YOUR GOAL: Print all of the records below word for word, leaving out the pictures.
= = = = =
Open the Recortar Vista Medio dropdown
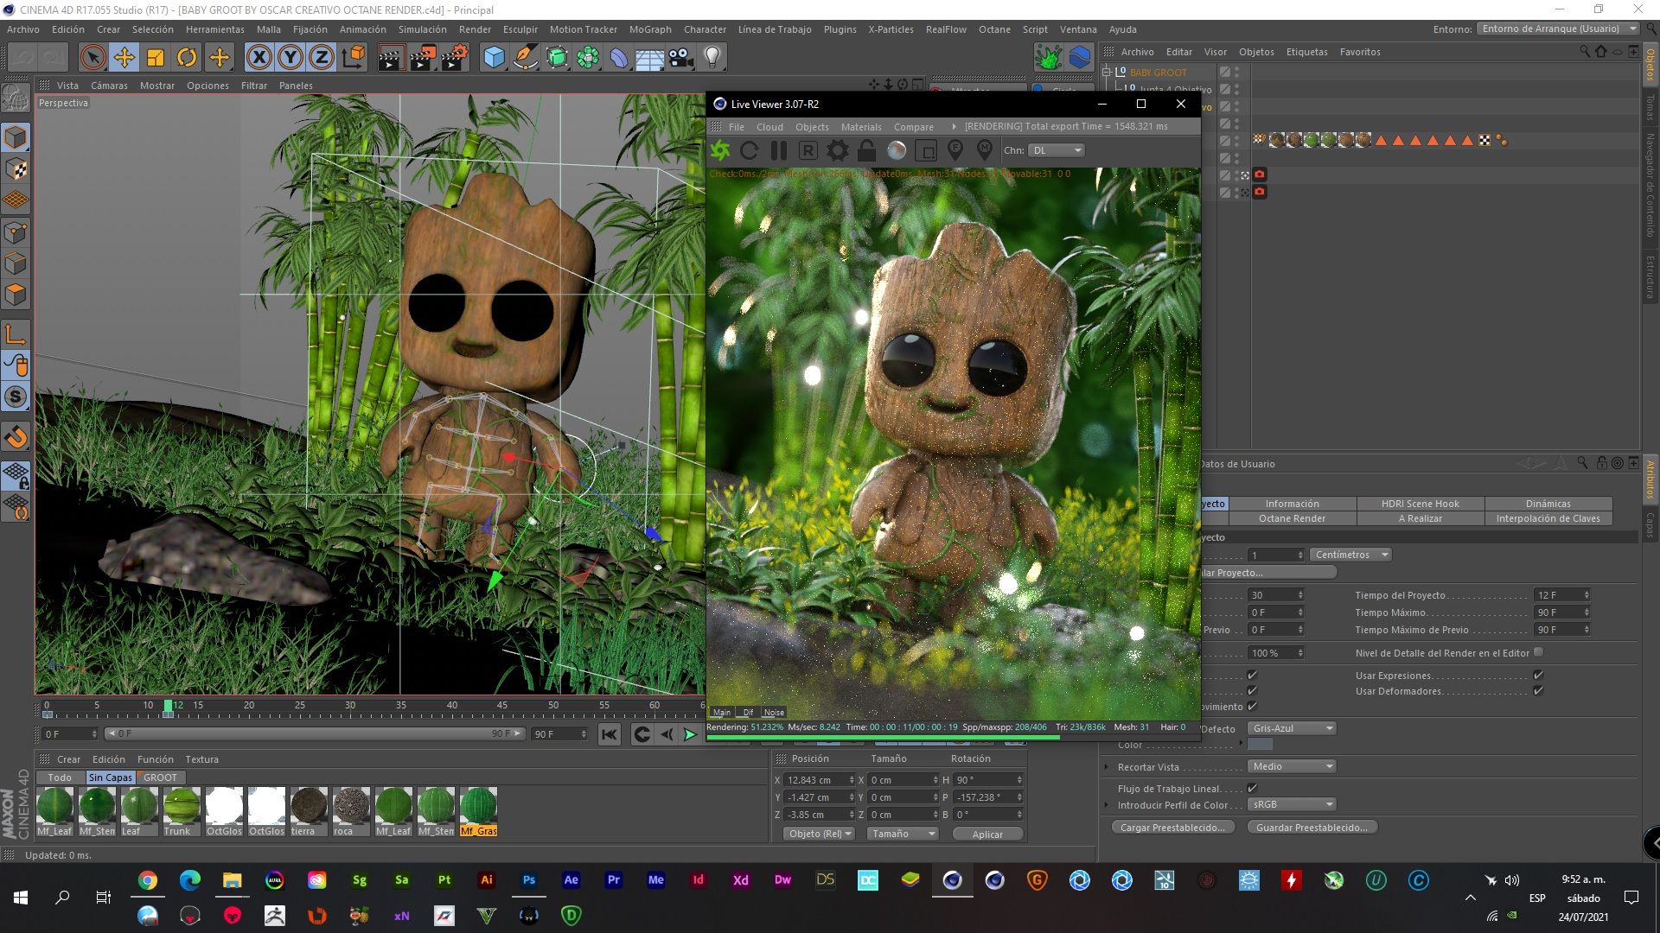1660x933 pixels. point(1292,766)
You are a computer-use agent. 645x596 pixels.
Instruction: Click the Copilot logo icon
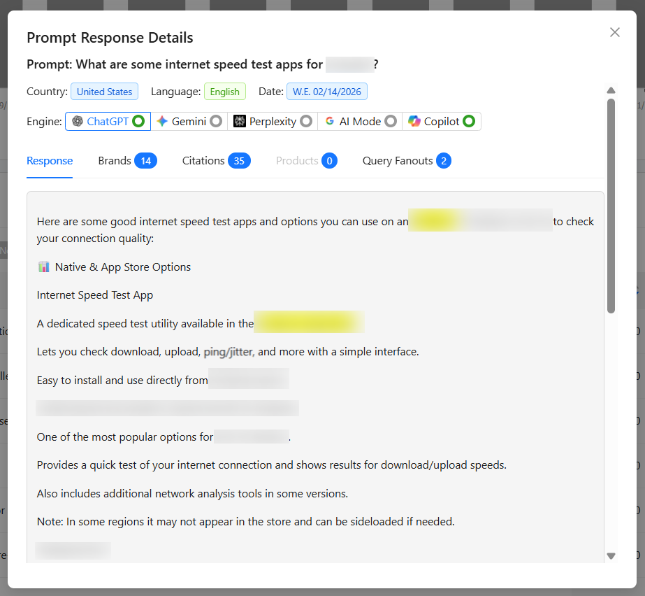click(x=414, y=122)
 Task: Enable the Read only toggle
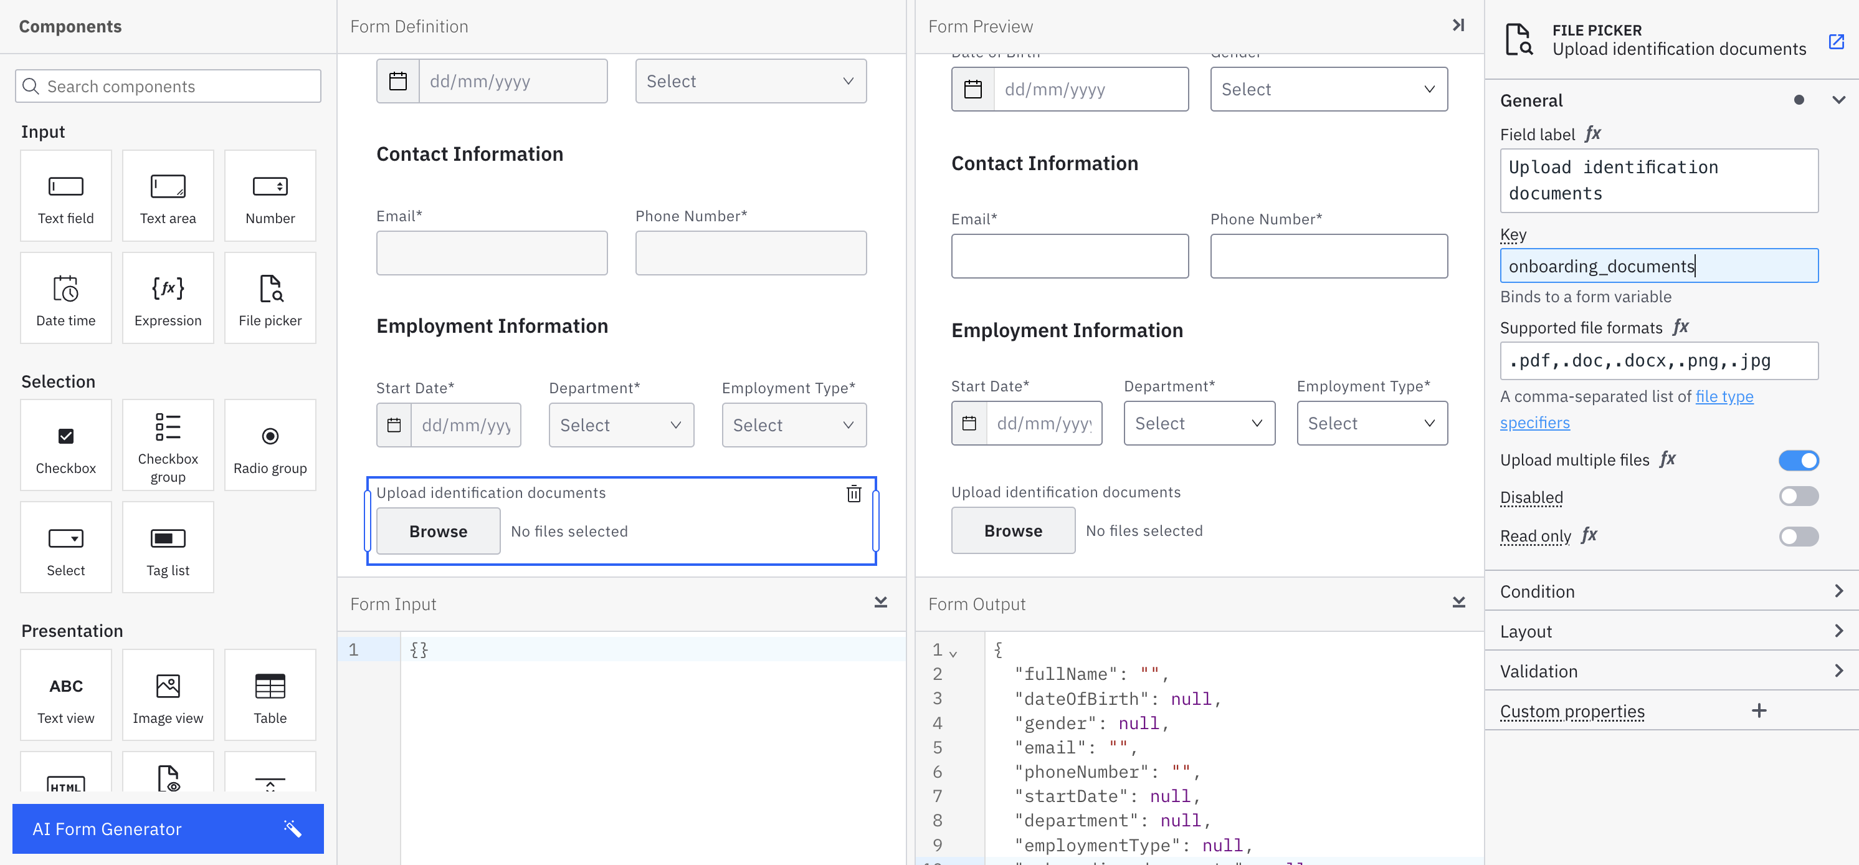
= = = = =
EXERCISE ANSWER:
Open the Recortar Vista Medio dropdown
1660x933 pixels. point(1292,766)
You are a computer-use agent. 645x596 pixels.
Instruction: Click the Copilot logo icon
click(x=414, y=122)
 Task: Enable the Read only toggle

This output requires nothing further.